* _WHAT TO DO_
Copy the saved entries below word for word, leaving out the pictures.

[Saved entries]

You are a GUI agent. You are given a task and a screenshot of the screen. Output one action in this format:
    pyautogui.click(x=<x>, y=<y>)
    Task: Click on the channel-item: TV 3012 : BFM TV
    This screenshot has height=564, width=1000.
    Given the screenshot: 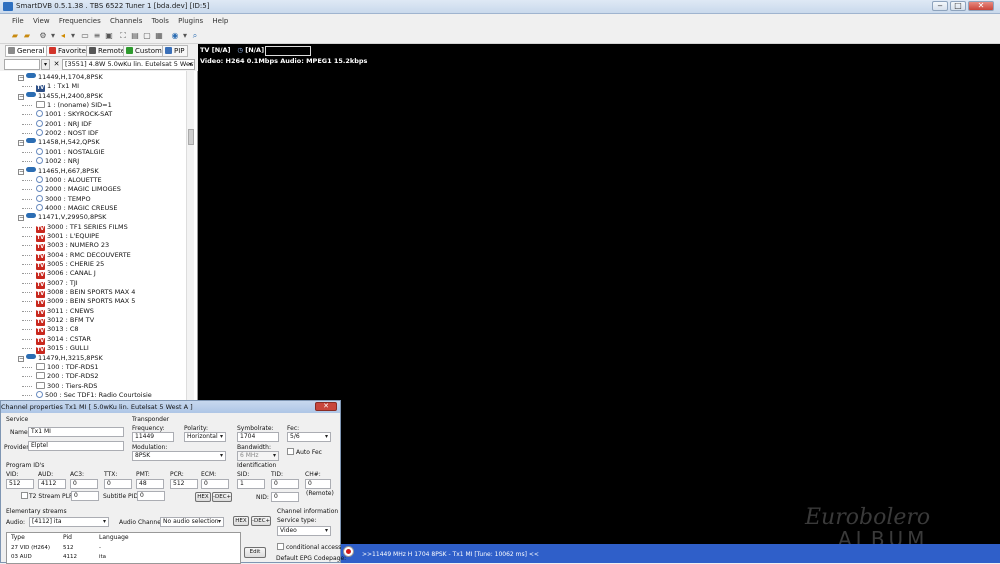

* _EXERCISE RESULT_
You are a GUI agent. You are given a task and a screenshot of the screen. Output one action in this format:
    pyautogui.click(x=<x>, y=<y>)
    Task: Click on the channel-item: TV 3012 : BFM TV
    This screenshot has height=564, width=1000.
    Given the screenshot: 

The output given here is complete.